Dans le plus grand pays du monde, l'avenir de l'économie tient dans des objets mesurés en milliardièmes de mètre. C'est en tout cas ce qu'affirme le gouvernement russe, qui affiche des ambitions quasiment dignes de la Silicon Valley.

«Je crois que nous pourrons bientôt donner au monde autre chose que les technologies militaires, la vodka, les satellites et la perestroïka», a solennellement annoncé le chef du groupe public russe de nanotechnologies Rosnanotekh, Leonid Melamed, lors du Forum économique de Saint-Pétersbourg le week-end dernier.

«Ces inventions vont partir à la conquête du monde», a-t-il affirmé.

De fait, la Russie s'est mise à déverser des milliards de dollars dans les nanotechnologies dans l'espoir de se hisser au tout premier rang dans ce secteur en plein boom, et concurrencer le Japon et les Etats-Unis.

Créé en 2007, Rosnanotekh s'est vu attribuer un budget de 5 milliards de dollars (3,2 milliards d'euros), un niveau de financement sans précédent pour la science russe depuis la chute de l'URSS. Son rôle est de rendre les inventions des scientifiques russes commercialement viables et d'encourager l'investissement privé.

Le projet est fermement soutenu par Vladimir Poutine, l'ancien président devenu Premier ministre: selon lui, les nanotechnologies sont un «vecteur-clé du développement de l'industrie et de la science».

Le terme nanotechnologies regroupe les technologies utilisant des structures minuscules, mesurées en nanomètres, c'est-à-dire en milliardièmes de mètre.

Dotée d'un gigantesque stand au Forum de Saint-Pétersbourg, Rosnanotekh a pu présenter aux investisseurs plusieurs innovations comme une caméra thermique capable de détecter des cancers ou un détecteur conçu pour repérer les fuites sur les oléoducs.

La réussite de ce secteur sera une épreuve-clé pour une Russie décidée à réduire sa dépendance envers les hydrocarbures et retrouver son excellence scientifique de jadis.

Motivés à la fois par les consignes du régime et par leur idéalisme, les savants soviétiques avaient été à la pointe dans nombre de domaines dont celui de l'espace, mais leurs travaux avaient toujours eu une orientation plus militaire que civile.

Face à la suppression du financement public lors de la chute de l'URSS en 1991, des centaines de milliers des savants russes avaient émigré à l'étranger, notamment dans la Silicon Valley aux Etats-Unis.

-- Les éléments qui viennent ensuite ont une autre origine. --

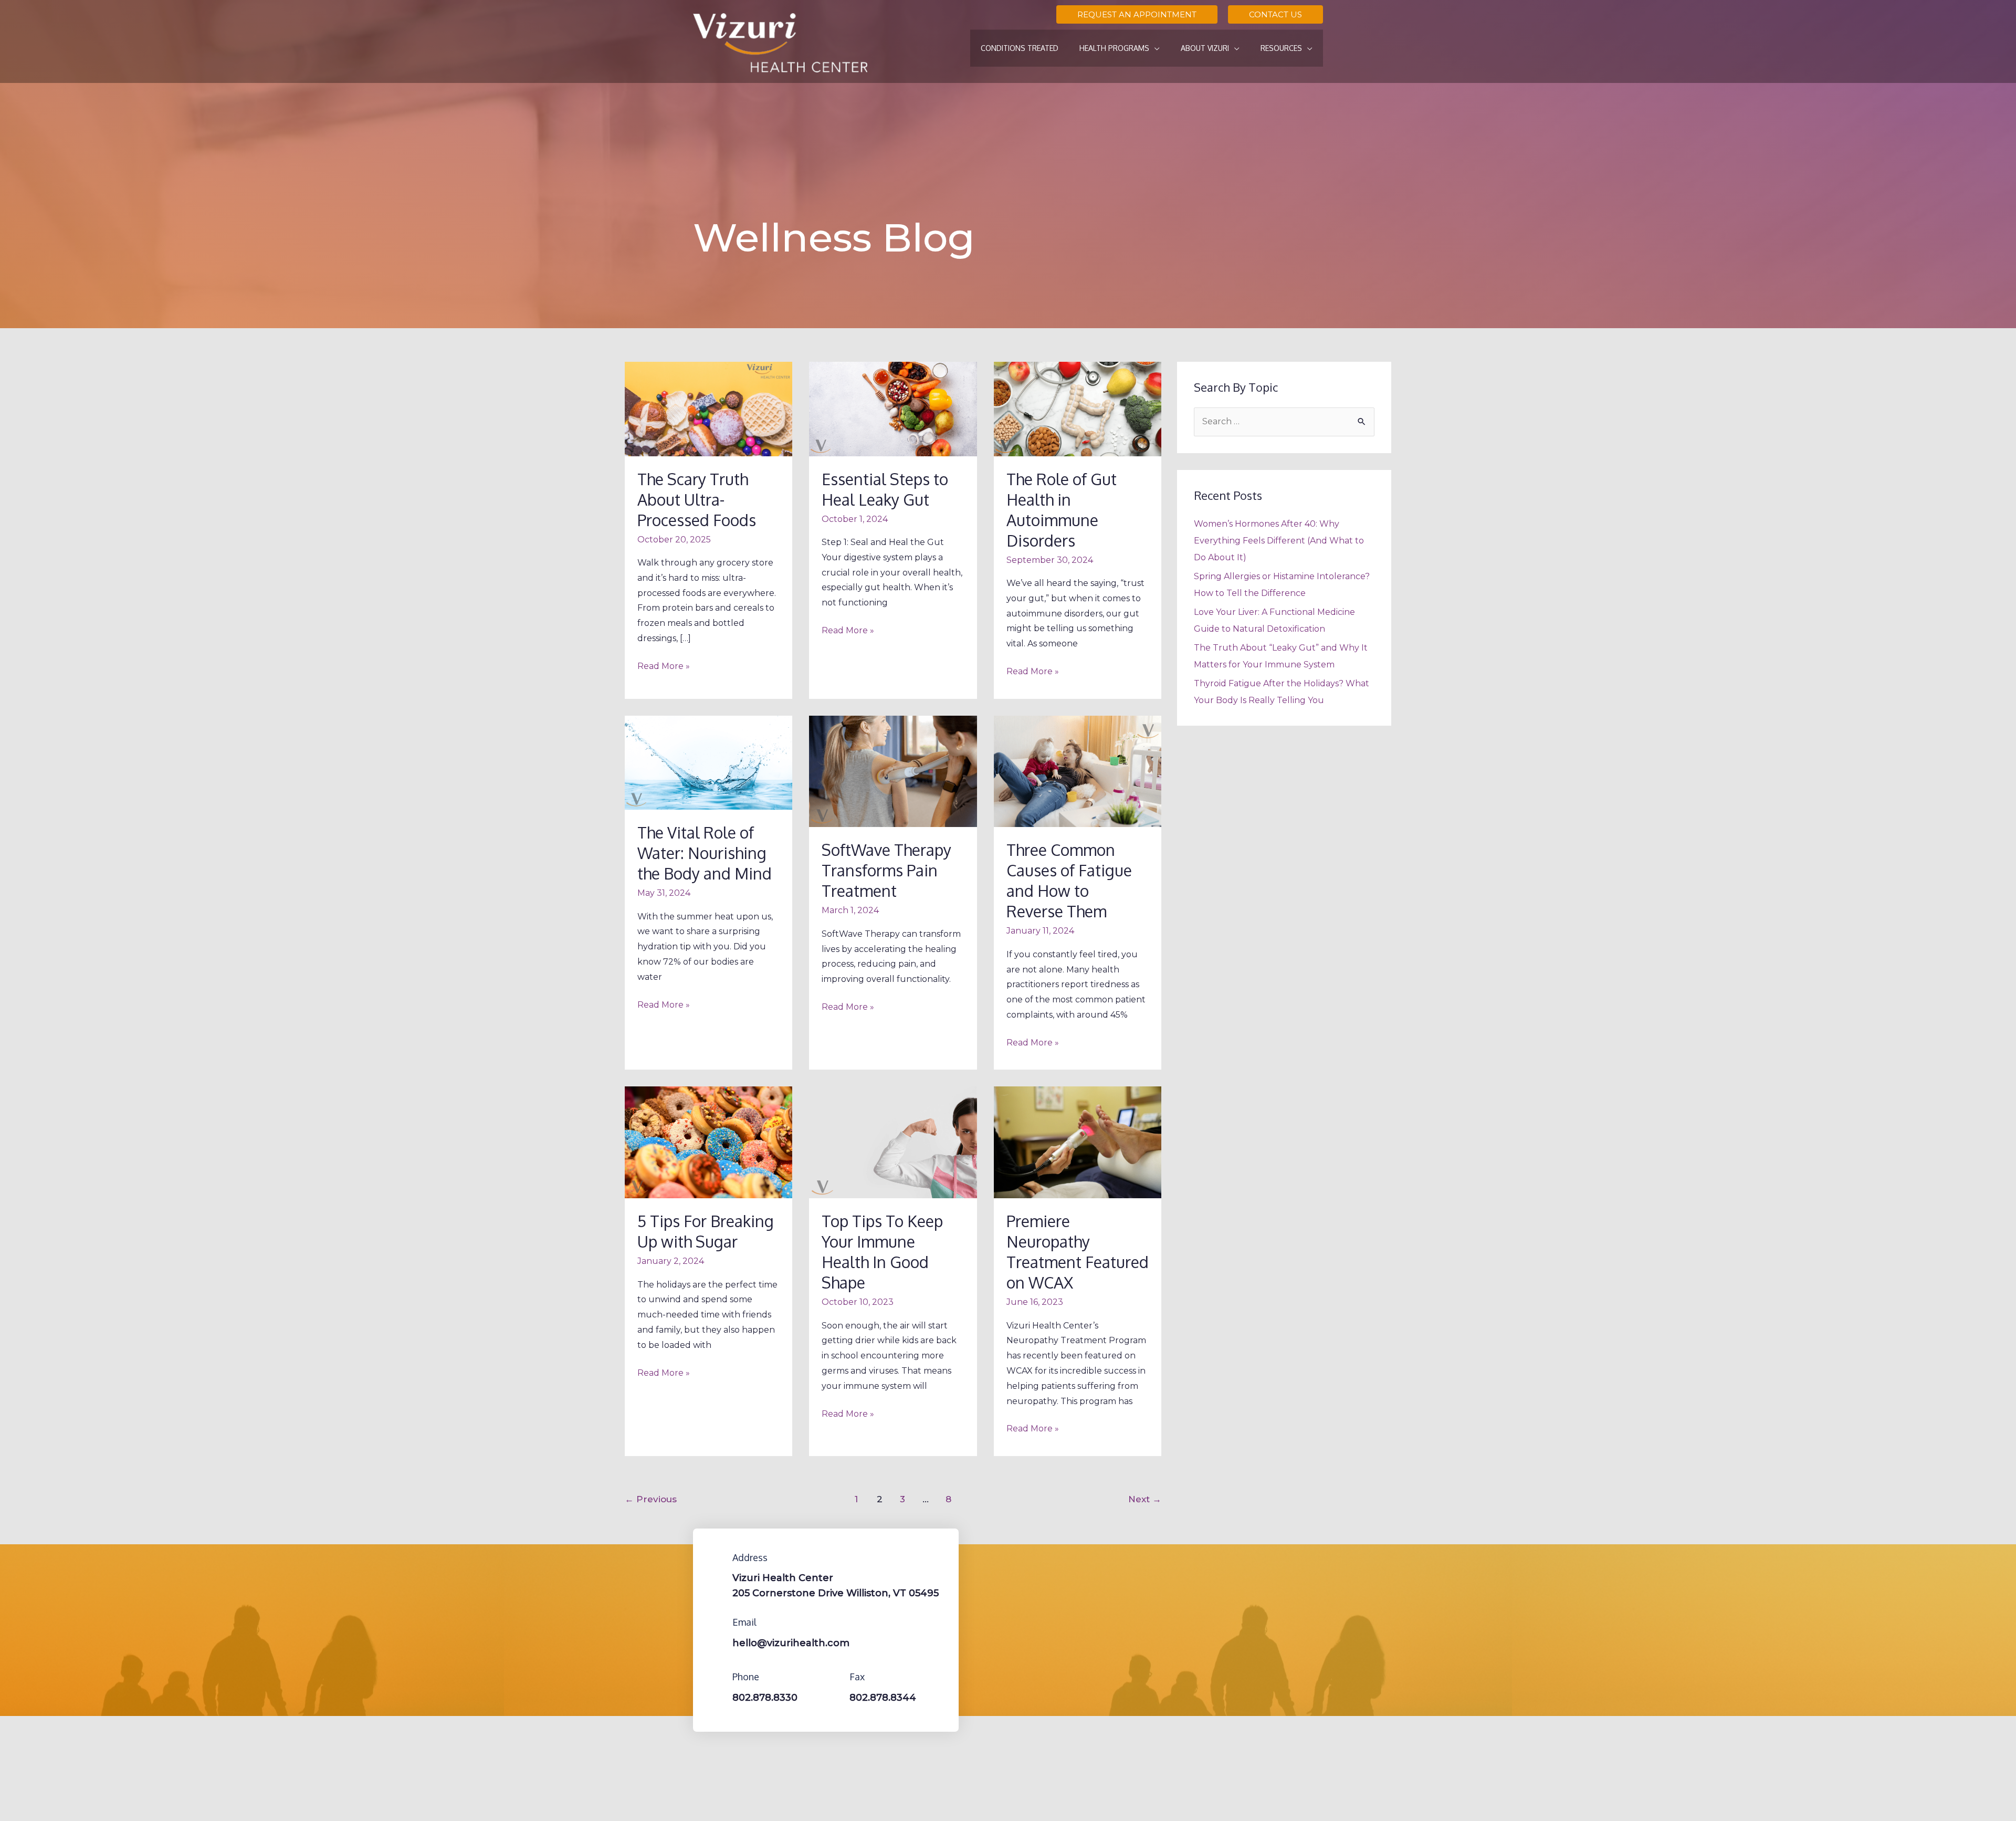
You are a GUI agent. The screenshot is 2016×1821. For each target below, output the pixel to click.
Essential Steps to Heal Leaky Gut (885, 489)
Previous (651, 1498)
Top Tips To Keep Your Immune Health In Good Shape (882, 1251)
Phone (745, 1676)
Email (744, 1622)
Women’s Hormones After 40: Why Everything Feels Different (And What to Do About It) (1279, 540)
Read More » (663, 665)
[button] (1136, 14)
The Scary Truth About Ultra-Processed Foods (696, 499)
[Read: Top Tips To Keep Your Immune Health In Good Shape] (892, 1142)
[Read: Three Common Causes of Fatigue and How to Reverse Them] (1077, 771)
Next (1144, 1498)
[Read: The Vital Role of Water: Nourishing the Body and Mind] (708, 762)
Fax (857, 1676)
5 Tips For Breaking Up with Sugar (705, 1231)
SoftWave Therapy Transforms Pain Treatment (886, 870)
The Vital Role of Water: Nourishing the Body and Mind (704, 852)
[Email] (716, 1622)
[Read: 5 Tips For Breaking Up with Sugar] (708, 1142)
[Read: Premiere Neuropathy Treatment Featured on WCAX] (1077, 1142)
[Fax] (834, 1676)
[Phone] (716, 1676)
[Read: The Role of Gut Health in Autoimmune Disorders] (1077, 408)
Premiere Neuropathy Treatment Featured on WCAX (1077, 1251)
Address (750, 1557)
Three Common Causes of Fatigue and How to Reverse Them (1069, 880)
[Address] (716, 1557)
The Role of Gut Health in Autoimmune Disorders (1061, 509)
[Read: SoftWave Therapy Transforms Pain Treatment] (892, 771)
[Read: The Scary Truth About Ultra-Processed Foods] (708, 408)
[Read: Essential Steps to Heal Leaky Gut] (892, 408)
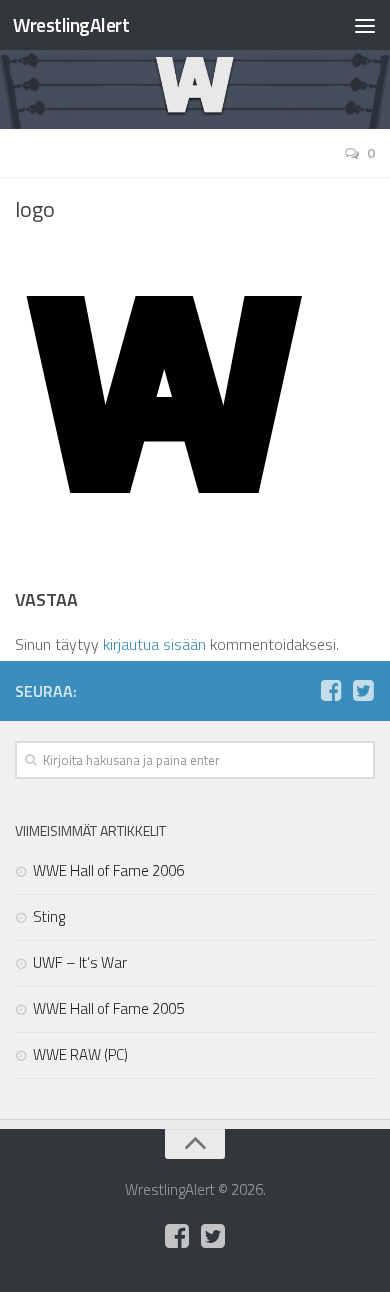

Abandonnés, leurs instituts de recherches ont pour la plupart végété.

Malgré l'enthousiasme officiel de rigueur aujourd'hui, certains investisseurs demeurent pourtant sceptiques: ils soulignent que l'Etat ne fait toujours pas mine de vouloir accroître son financement à la science et qu'à ce rythme la remise à niveau du secteur scientifique pourrait prendre des décennies.

«La science a besoin du soutien de l'Etat. Pour le moment, cela ne se produit tout simplement pas», déplore Mikhaïl Chtcherbakov, directeur de l'Institut des Sciences de Moscou.

D'autres redoutent que l'argent ne soit gaspillé: «C'est un peu comme une voiture. Il faut que les roues, le châssis et le moteur travaillent ensemble. Puis, quand vous mettez du carburant, ça marche», souligne Kirill Gogolinski, chercheur à l'institut de recherche TISNUM, dans les environs de Moscou.

«Le constraste avec l'industrie énergétique est évident. Les technologies exigent un investissement à long terme, tandis que l'investissement dans l'énergie donne très vite des résultats: il suffit de creuser un trou et d'ouvrir le robinet».